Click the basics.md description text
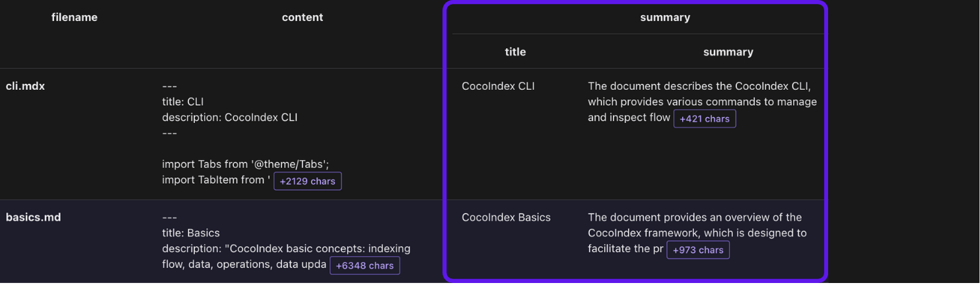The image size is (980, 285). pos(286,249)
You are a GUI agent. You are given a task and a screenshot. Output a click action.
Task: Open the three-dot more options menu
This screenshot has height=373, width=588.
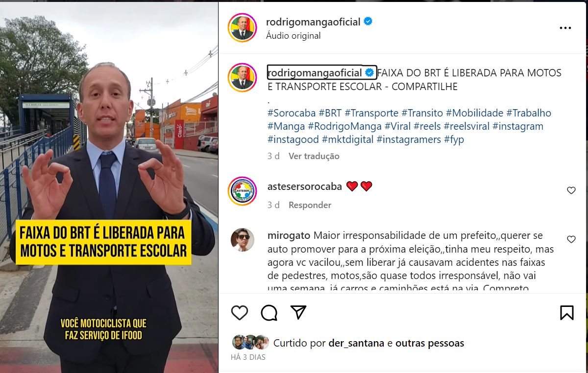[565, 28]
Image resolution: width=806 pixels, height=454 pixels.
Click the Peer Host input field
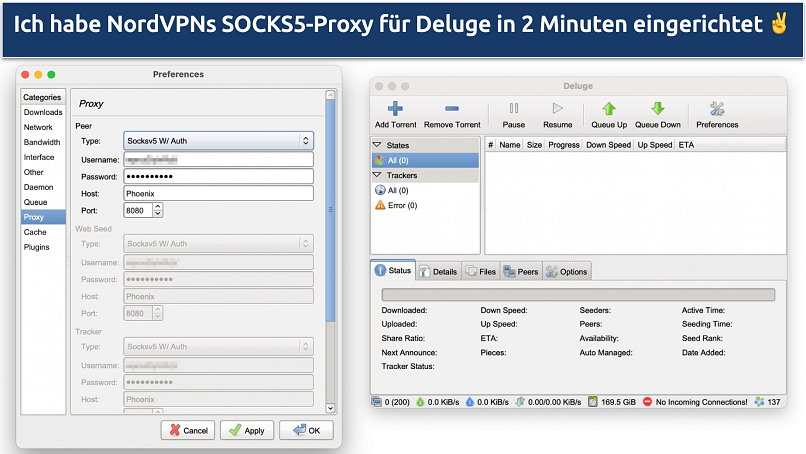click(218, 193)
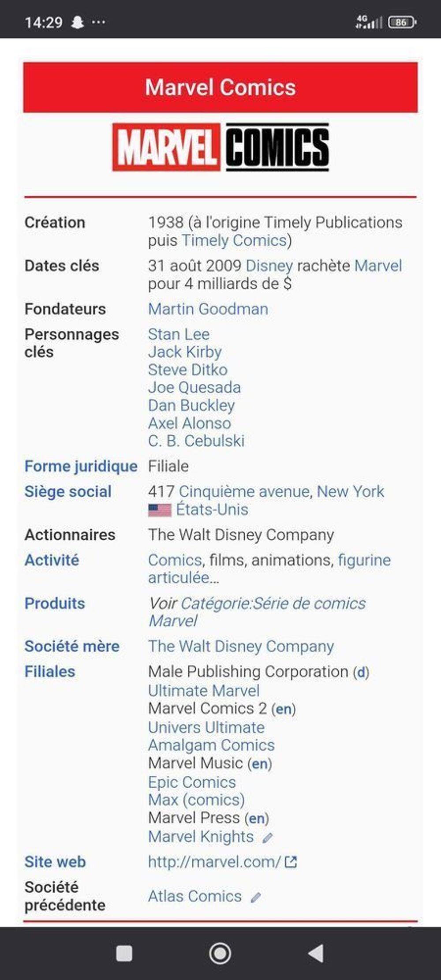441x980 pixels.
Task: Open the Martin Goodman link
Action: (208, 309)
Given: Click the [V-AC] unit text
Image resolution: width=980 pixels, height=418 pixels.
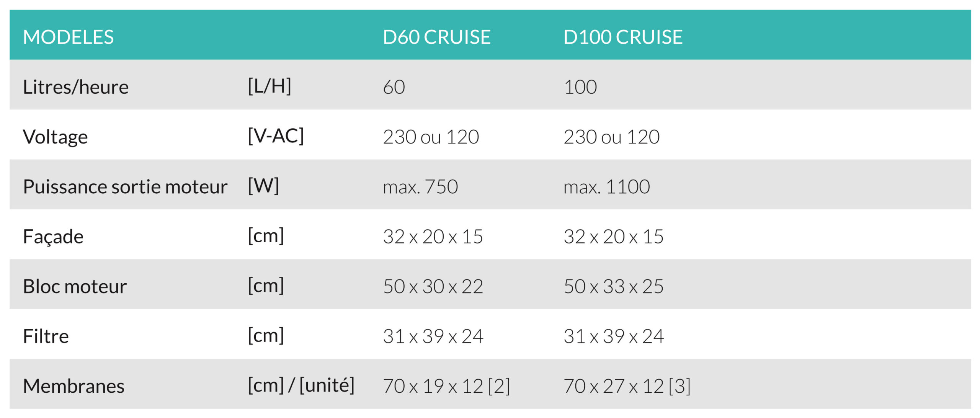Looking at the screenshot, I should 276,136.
* * * * *
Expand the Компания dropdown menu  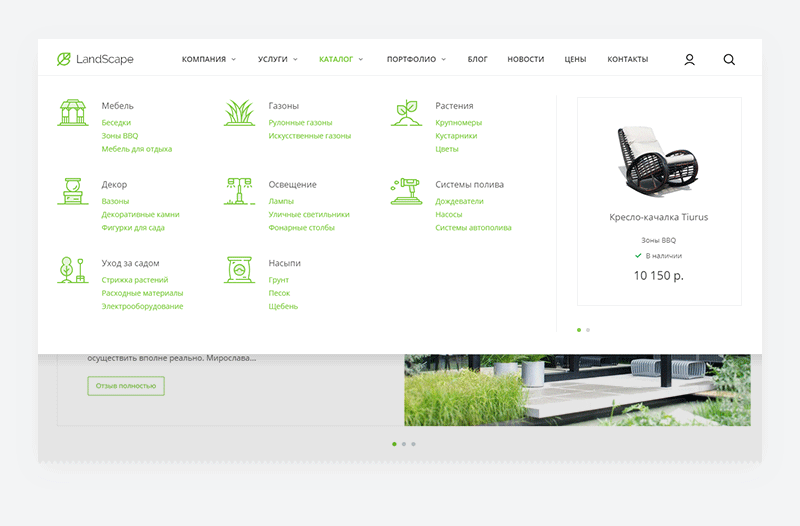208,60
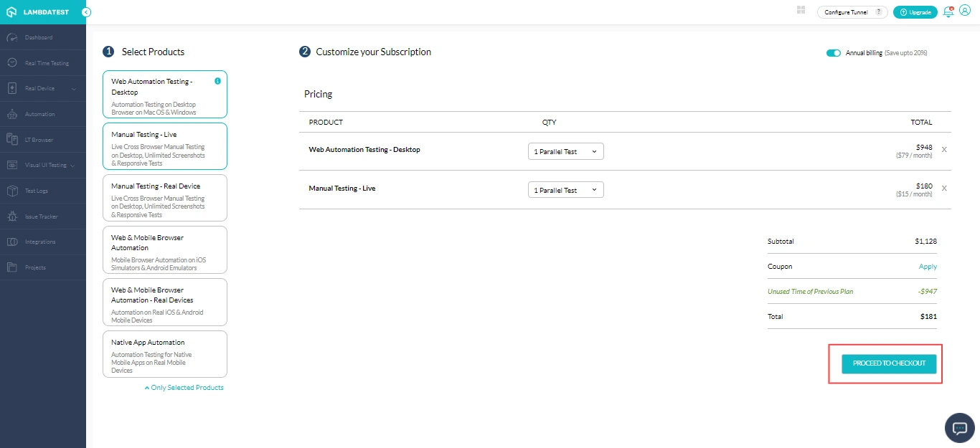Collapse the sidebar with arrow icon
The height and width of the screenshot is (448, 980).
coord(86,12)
* * * * *
Once the line with "You are a GUI" is found above, print it and every line after it through the line with "Image resolution: width=806", exactly. Pictures stay out.

RESPONSE
You are a GUI agent. You are given a task and a screenshot. Output a click action.
Task: Open the three-dot more options menu
This screenshot has height=373, width=588.
[565, 28]
Image resolution: width=806 pixels, height=454 pixels.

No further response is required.